Collected data
^^^^^^^^^^^^^^^^

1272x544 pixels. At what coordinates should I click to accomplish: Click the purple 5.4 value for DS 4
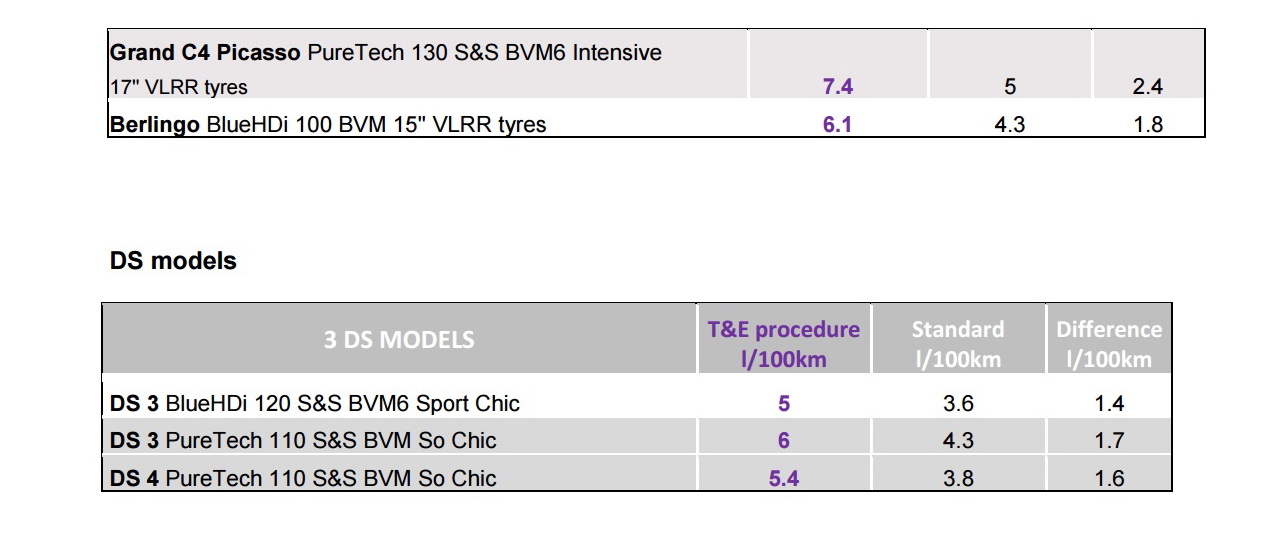[784, 478]
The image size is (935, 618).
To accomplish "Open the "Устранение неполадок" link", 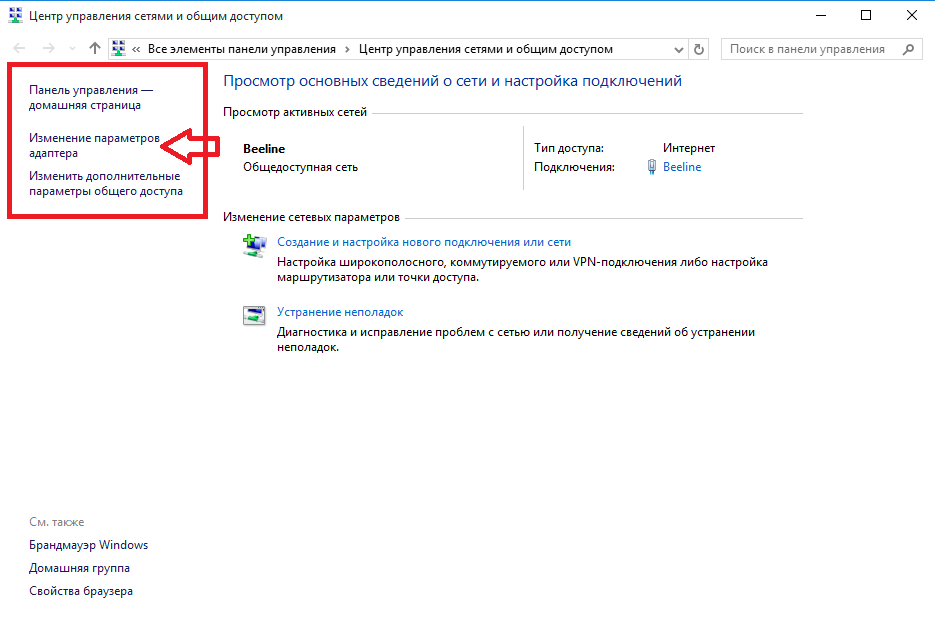I will click(x=340, y=312).
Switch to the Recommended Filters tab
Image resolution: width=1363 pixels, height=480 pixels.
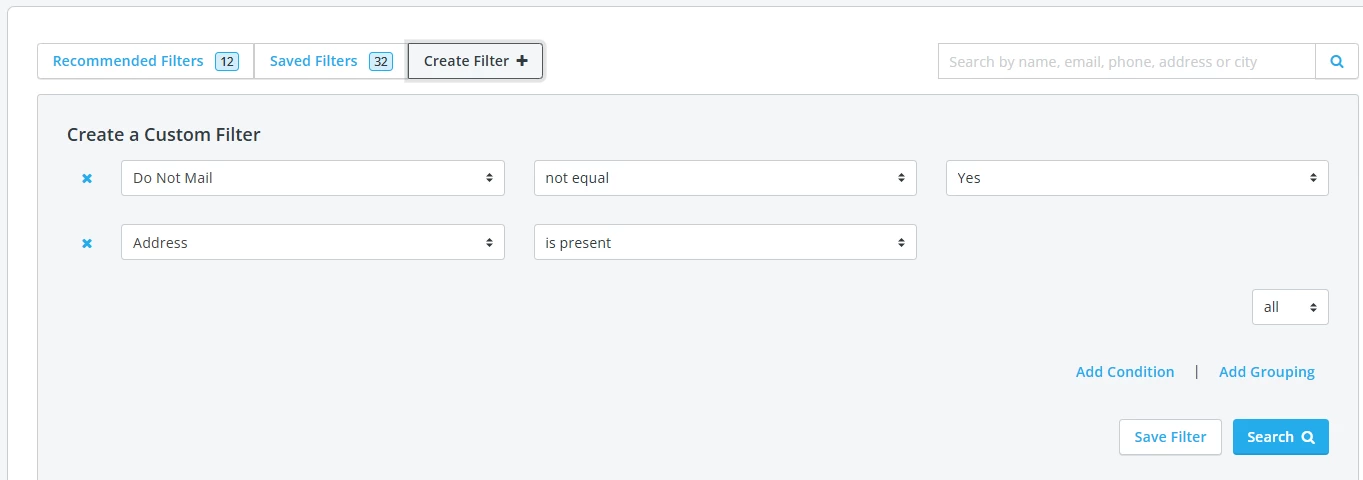[128, 61]
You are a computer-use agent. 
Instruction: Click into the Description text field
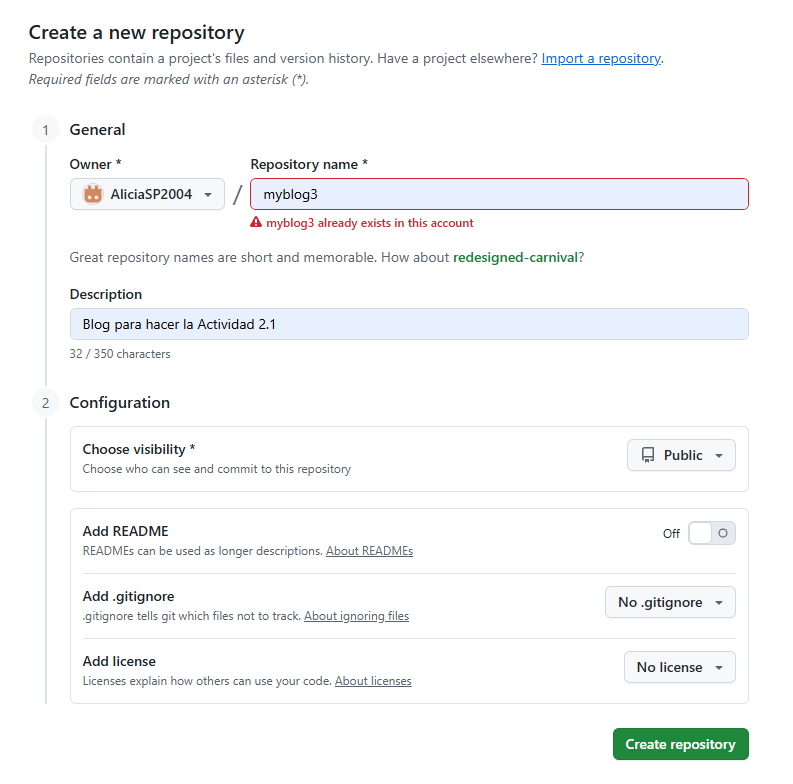(408, 324)
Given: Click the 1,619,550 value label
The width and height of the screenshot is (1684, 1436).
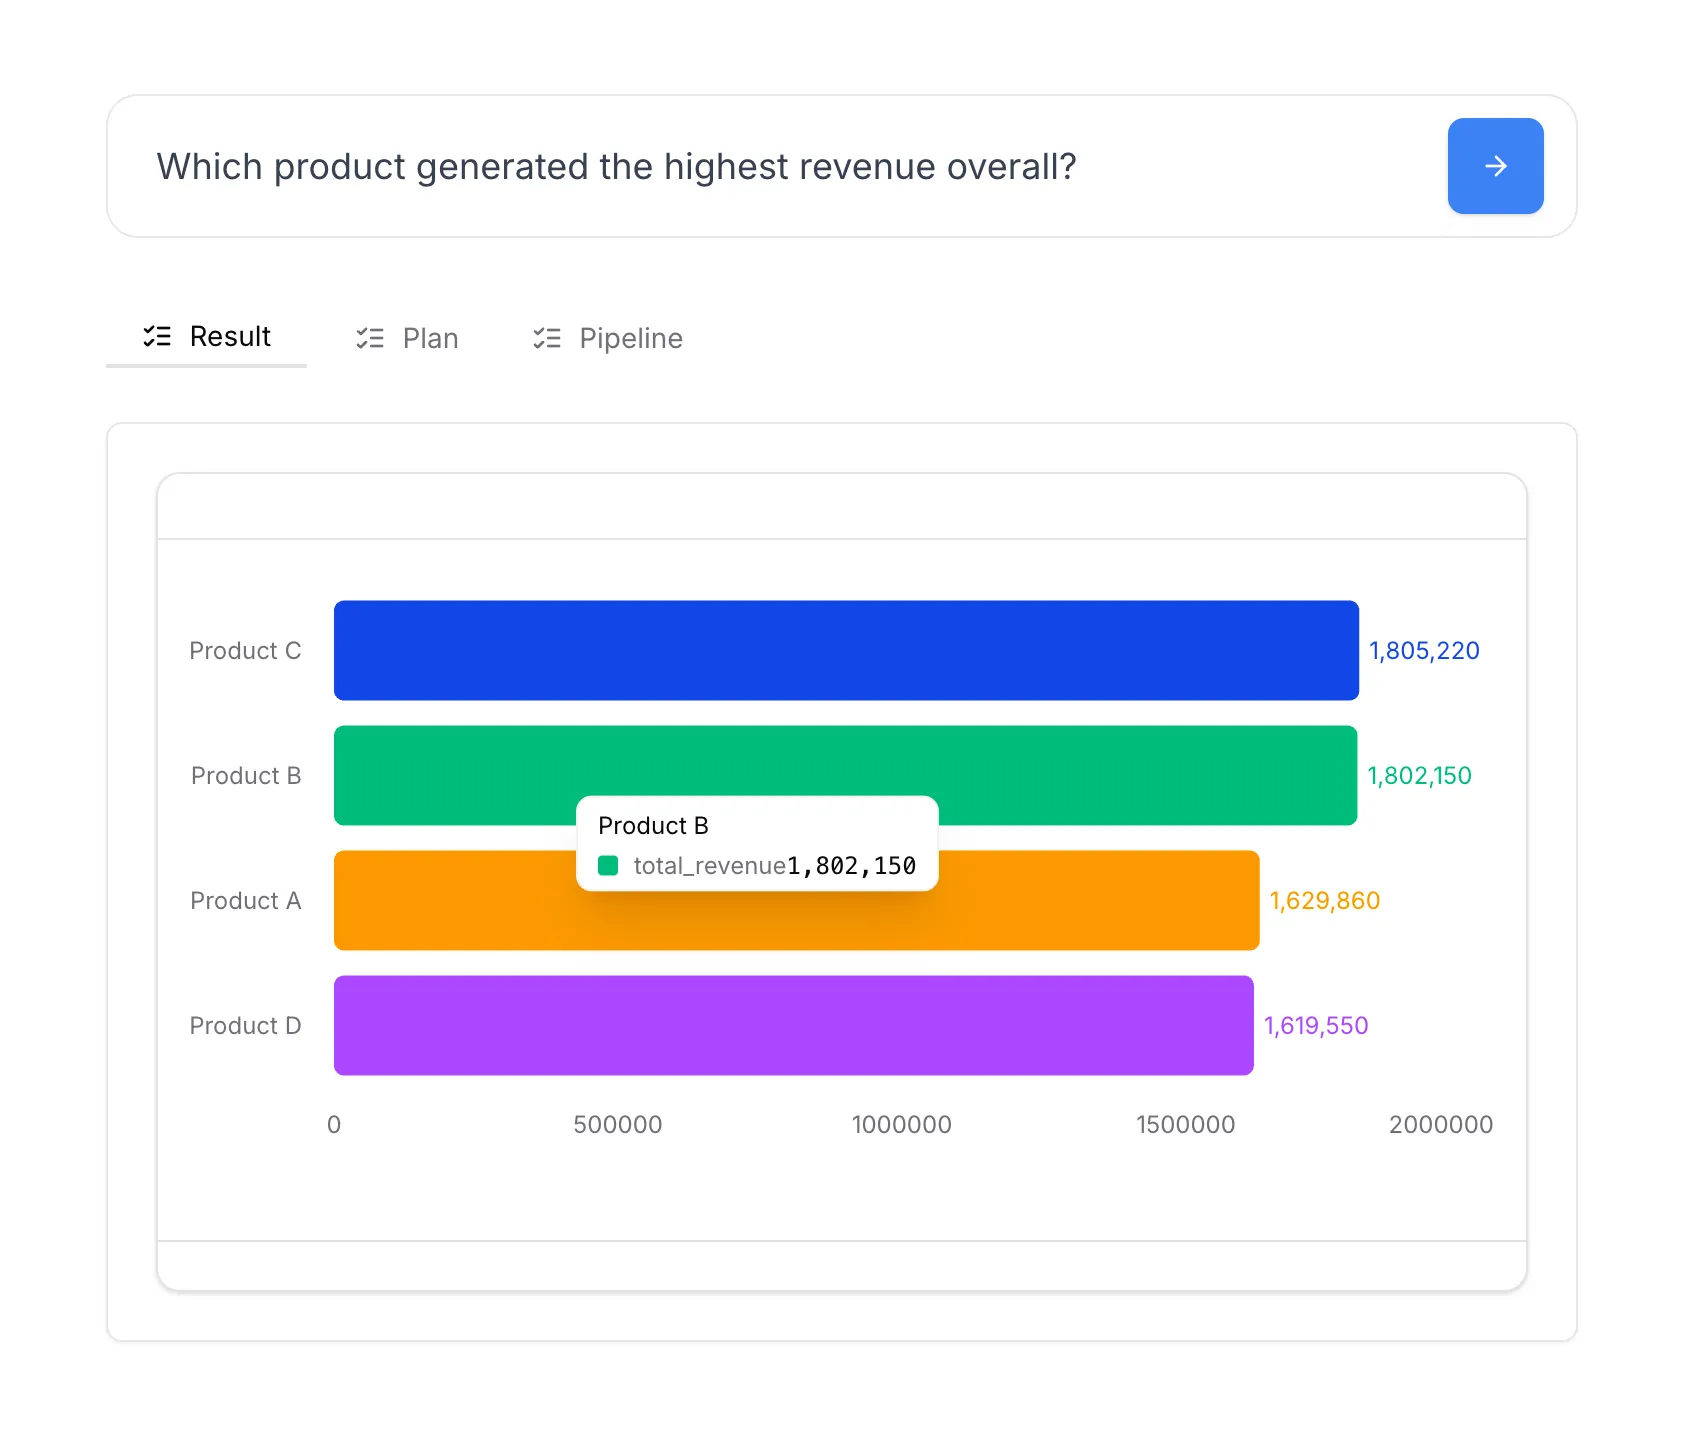Looking at the screenshot, I should point(1316,1025).
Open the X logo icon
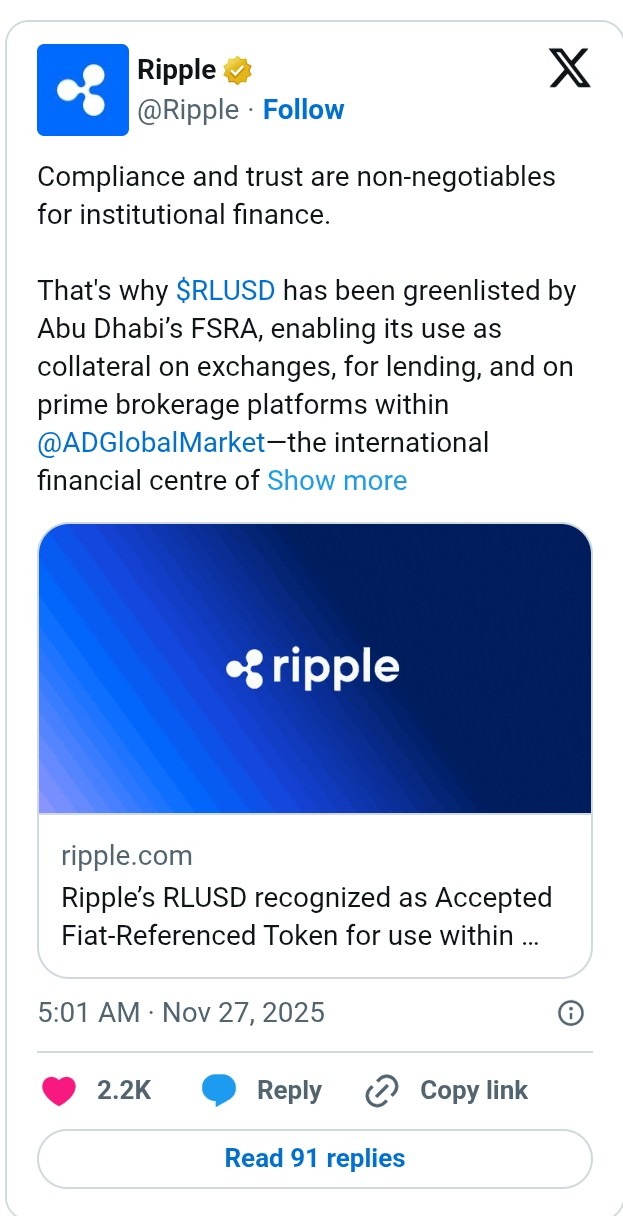 (x=570, y=68)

^^^^^^^^^^^^^^^^

__TASK GOAL__.
Lines from the one containing "Given: Click the 1,619,550 value label" through the final line of the entries above are to be retyped exactly, with every picture left out.

__TASK OUTPUT__.
Given: Click the 1,619,550 value label
The width and height of the screenshot is (1684, 1436).
Looking at the screenshot, I should point(1316,1025).
Open the X logo icon
 (x=570, y=68)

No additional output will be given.